> Task item
The full listing should be set down again without a single alteration.

> Stored data
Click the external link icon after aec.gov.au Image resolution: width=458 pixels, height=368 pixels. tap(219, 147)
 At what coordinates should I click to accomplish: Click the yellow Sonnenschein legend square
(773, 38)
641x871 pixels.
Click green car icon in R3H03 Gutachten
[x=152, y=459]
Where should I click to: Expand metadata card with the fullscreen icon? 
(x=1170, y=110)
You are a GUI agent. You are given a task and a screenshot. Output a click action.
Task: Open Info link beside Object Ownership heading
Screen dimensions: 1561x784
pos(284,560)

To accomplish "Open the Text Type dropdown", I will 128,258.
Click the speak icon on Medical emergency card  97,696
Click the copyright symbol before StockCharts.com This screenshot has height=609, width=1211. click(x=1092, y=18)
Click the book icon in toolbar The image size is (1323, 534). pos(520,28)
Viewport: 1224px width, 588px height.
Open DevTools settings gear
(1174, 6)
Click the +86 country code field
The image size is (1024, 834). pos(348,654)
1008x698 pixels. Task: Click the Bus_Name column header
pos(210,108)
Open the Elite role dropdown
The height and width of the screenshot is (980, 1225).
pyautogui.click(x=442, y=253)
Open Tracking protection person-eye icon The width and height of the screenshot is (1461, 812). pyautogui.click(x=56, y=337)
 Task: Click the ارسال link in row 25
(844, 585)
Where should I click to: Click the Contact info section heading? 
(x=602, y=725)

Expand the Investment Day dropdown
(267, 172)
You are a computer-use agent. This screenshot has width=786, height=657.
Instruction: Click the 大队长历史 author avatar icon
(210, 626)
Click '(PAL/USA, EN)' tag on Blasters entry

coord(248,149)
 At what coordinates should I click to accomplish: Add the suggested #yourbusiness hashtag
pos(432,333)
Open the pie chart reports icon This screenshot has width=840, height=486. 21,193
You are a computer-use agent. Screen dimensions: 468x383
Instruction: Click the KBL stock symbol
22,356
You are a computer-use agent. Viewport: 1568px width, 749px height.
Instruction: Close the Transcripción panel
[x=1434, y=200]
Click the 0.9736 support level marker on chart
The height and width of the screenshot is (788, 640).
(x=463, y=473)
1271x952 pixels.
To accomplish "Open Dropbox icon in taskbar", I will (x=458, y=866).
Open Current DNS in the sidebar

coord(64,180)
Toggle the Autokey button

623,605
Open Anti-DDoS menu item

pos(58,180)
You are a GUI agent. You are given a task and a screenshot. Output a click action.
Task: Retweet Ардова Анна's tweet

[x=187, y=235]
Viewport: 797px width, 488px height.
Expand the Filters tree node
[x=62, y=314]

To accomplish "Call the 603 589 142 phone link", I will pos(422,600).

> Response box
Click the external link icon after aec.gov.au Image resolution: width=458 pixels, height=368 pixels. tap(219, 147)
 At what coordinates should I click to accomplish: Click the yellow Sonnenschein legend square
(773, 38)
641x871 pixels.
Click green car icon in R3H03 Gutachten
[x=152, y=459]
Where should I click to: Expand metadata card with the fullscreen icon? 
(x=1170, y=110)
You are a GUI agent. You are given a task and a screenshot. Output a click action.
Task: Open Info link beside Object Ownership heading
Screen dimensions: 1561x784
pos(284,560)

To accomplish "Open the Text Type dropdown", I will 128,258.
Click the speak icon on Medical emergency card  97,696
Click the copyright symbol before StockCharts.com This screenshot has height=609, width=1211. click(x=1092, y=18)
Click the book icon in toolbar The image size is (1323, 534). pos(520,28)
Viewport: 1224px width, 588px height.
Open DevTools settings gear
(1174, 6)
Click the +86 country code field
The image size is (1024, 834). pos(348,654)
1008x698 pixels. Task: Click the Bus_Name column header
pos(210,108)
Open the Elite role dropdown
The height and width of the screenshot is (980, 1225).
pyautogui.click(x=442, y=253)
Open Tracking protection person-eye icon The width and height of the screenshot is (1461, 812). pyautogui.click(x=56, y=337)
 Task: Click the ارسال link in row 25
(844, 585)
Where should I click to: Click the Contact info section heading? 
(x=602, y=725)

Expand the Investment Day dropdown
(267, 172)
You are a computer-use agent. This screenshot has width=786, height=657.
Instruction: Click the 大队长历史 author avatar icon
(210, 626)
Click '(PAL/USA, EN)' tag on Blasters entry

coord(248,149)
 At what coordinates should I click to accomplish: Add the suggested #yourbusiness hashtag
pos(432,333)
Open the pie chart reports icon This screenshot has width=840, height=486. 21,193
You are a computer-use agent. Screen dimensions: 468x383
Instruction: Click the KBL stock symbol
22,356
You are a computer-use agent. Viewport: 1568px width, 749px height.
Instruction: Close the Transcripción panel
[x=1434, y=200]
Click the 0.9736 support level marker on chart
The height and width of the screenshot is (788, 640).
(x=463, y=473)
1271x952 pixels.
To accomplish "Open Dropbox icon in taskbar", I will (x=458, y=866).
Open Current DNS in the sidebar

coord(64,180)
Toggle the Autokey button

623,605
Open Anti-DDoS menu item

pos(58,180)
You are a GUI agent. You are given a task and a screenshot. Output a click action.
Task: Retweet Ардова Анна's tweet

[x=187, y=235]
Viewport: 797px width, 488px height.
Expand the Filters tree node
[x=62, y=314]

To accomplish "Call the 603 589 142 phone link", I will pos(422,600).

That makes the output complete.